Nobody Likes Lag: How to Make Low-Latency Dev Sandboxes (opens in new tab)  🖥️Terminal Renaissance

Nobody likes lag, especially not developers. When you type a character in a terminal or editor, you expect it to appear instantly. At Compyle, we spin up ephemeral cloud dev environments where an agent and a user share an IDE + terminal. So how can we make a remote sandbox feel local?

TL;DR: If you want low latency sandboxes, cut out the middlemen and put your servers next to your users.

The Naive Approach

Here is what our initial architecture looked like: Naive architecture diagram

The flow would be something like:

  1. User starts task
  2. We provision a new sandbox in our primary region
  3. We communicate with the agent through a socket server that handles authorization, routing requests to the correct sandbox, and persisting any messages the agent sends (we don’t want to give the sandbox any credentials).
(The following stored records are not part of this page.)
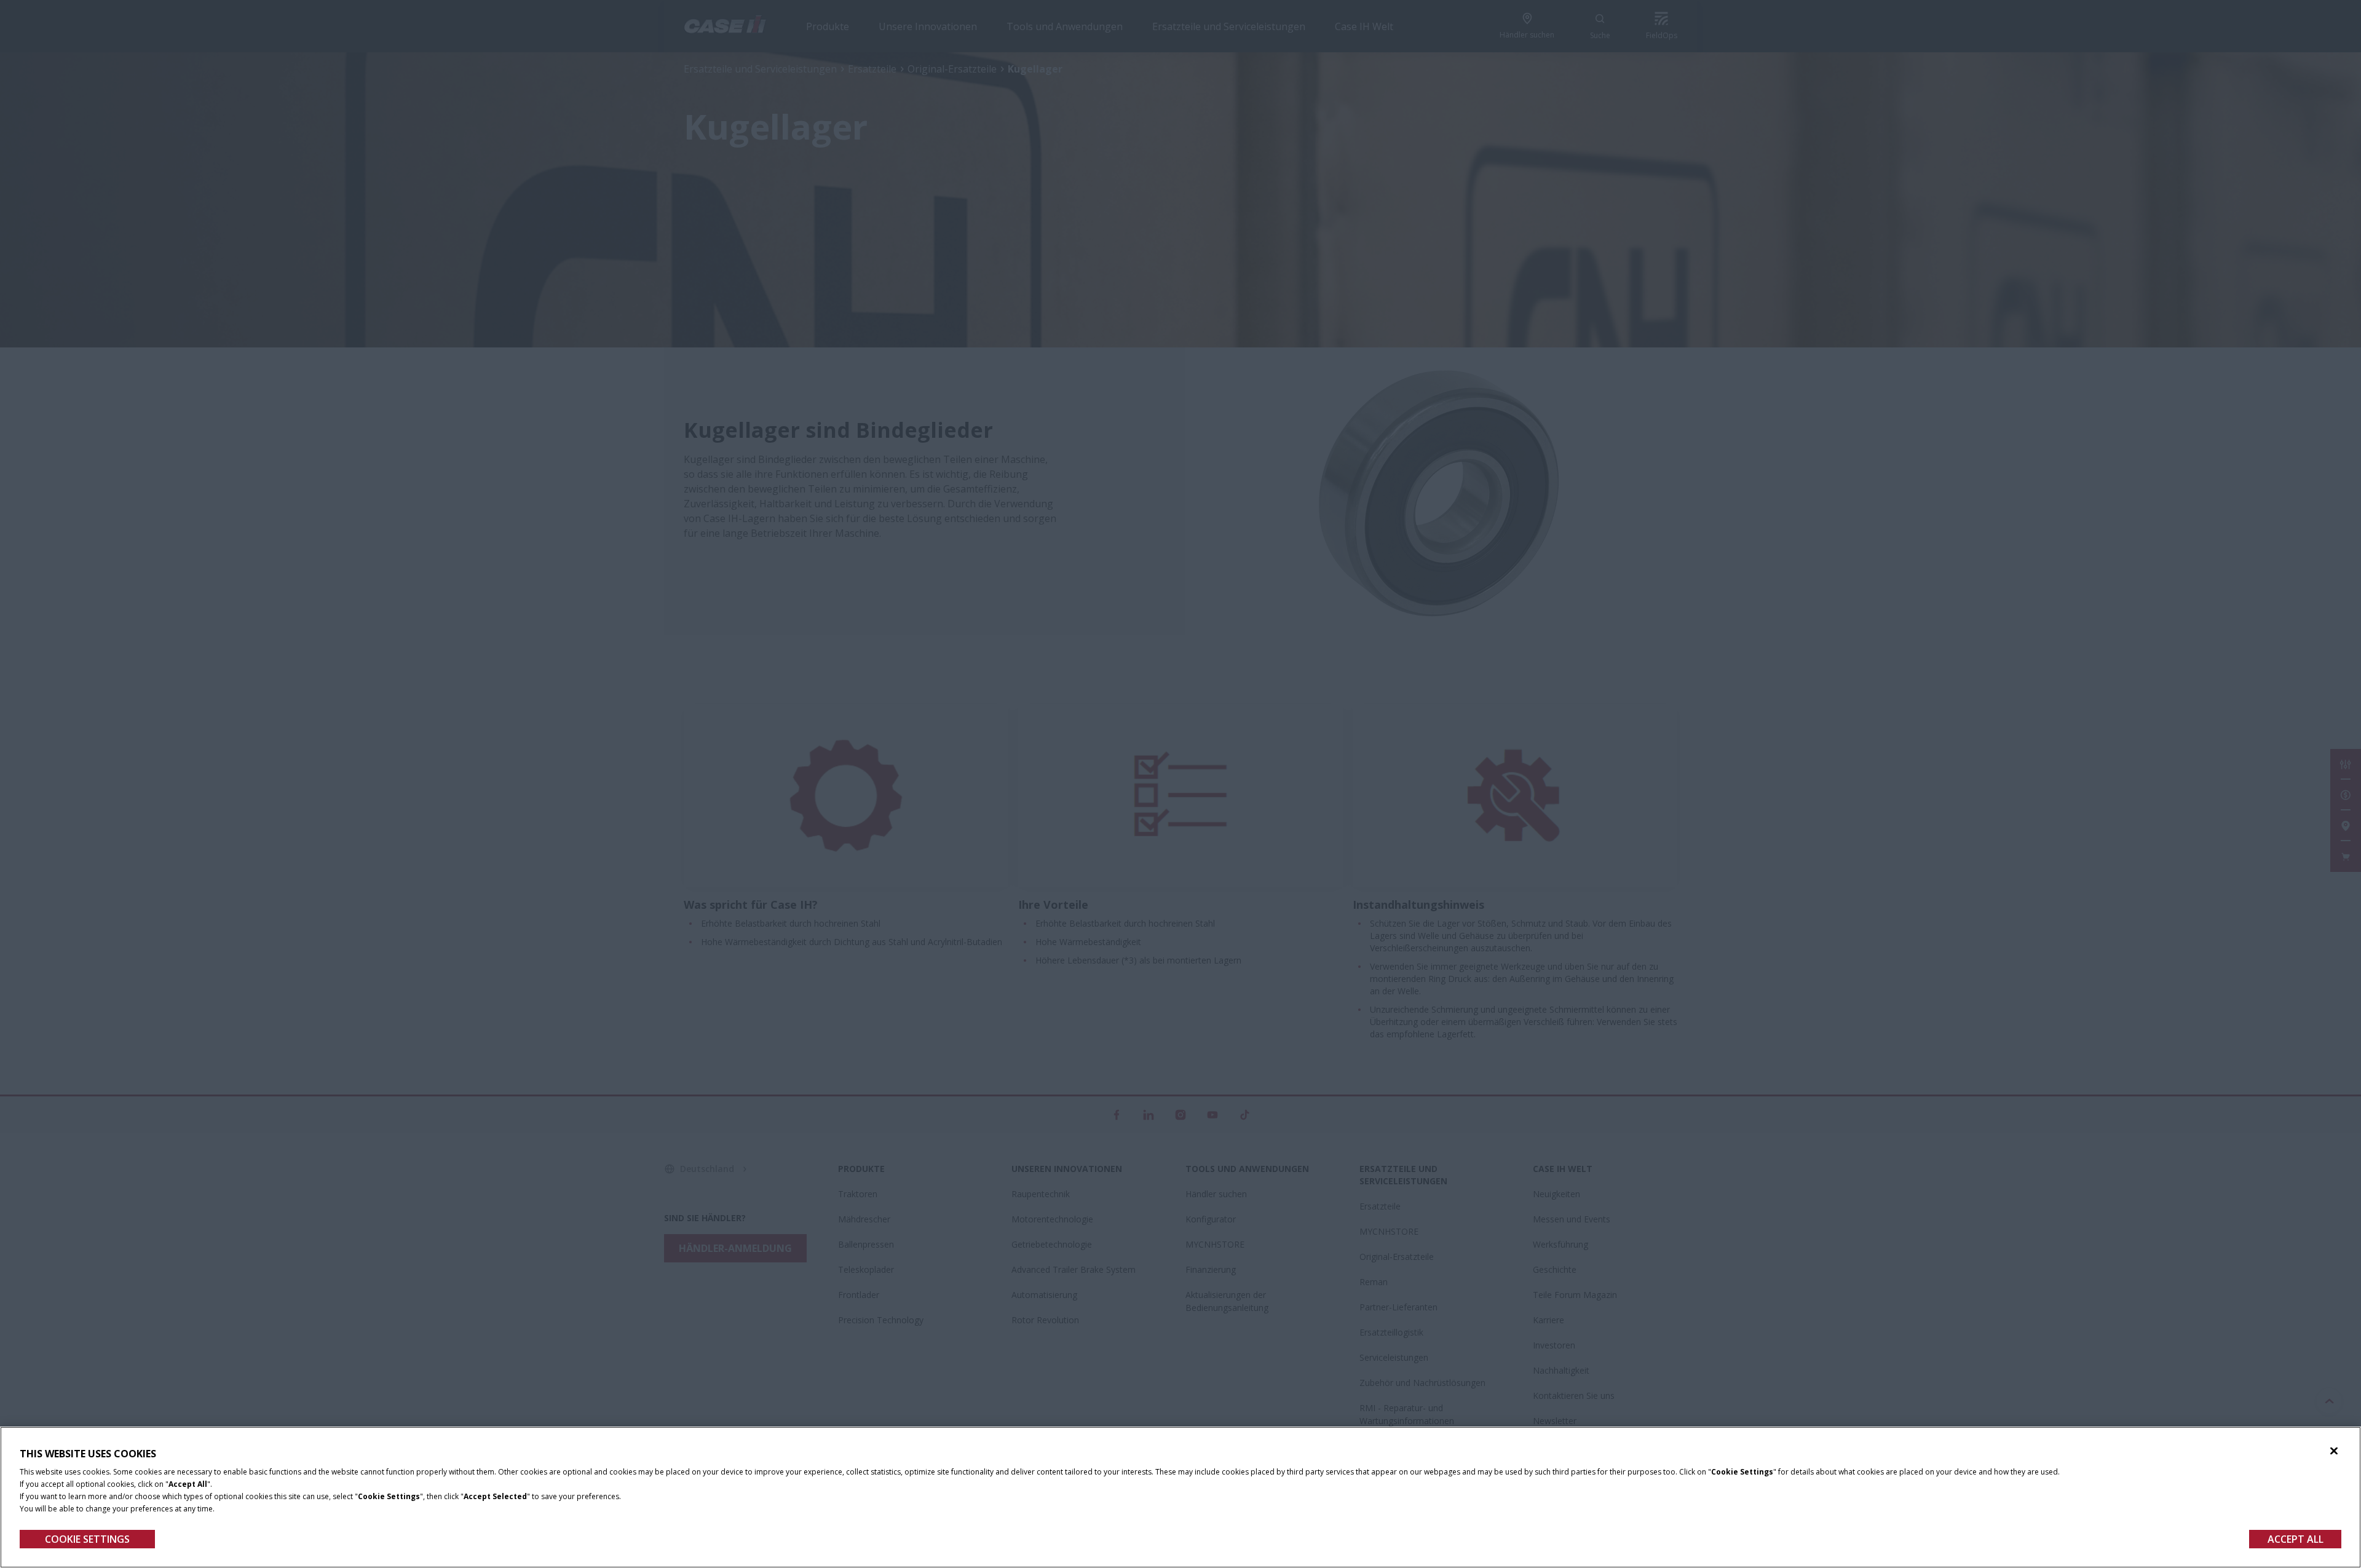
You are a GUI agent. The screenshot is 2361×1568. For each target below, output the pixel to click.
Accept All (2295, 1539)
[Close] (2334, 1451)
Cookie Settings (87, 1539)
There are three main concerns with running a coding agent sandbox.

  • Startup time
  • Latency
  • Security

I can confidently say that this architecture does pretty poorly on the first two categories. Here’s the scorecard:

Startup time: bad (10-30 seconds)

While many sandbox companies advertise sub-second cold starts, this simply wasn’t the case for us. Our dockerfile is a few hundred megabytes and we attach an encrypted volume to each machine. In practice, machines took 10 seconds to start in the best case, and 30 seconds in the worst. That said, now is a good time to mention that we use fly.io for our sandboxes, and love it. More on this later.

With this approach, users are staring at a loading screen for 30 seconds before the agent’s first message would appear. Yikes.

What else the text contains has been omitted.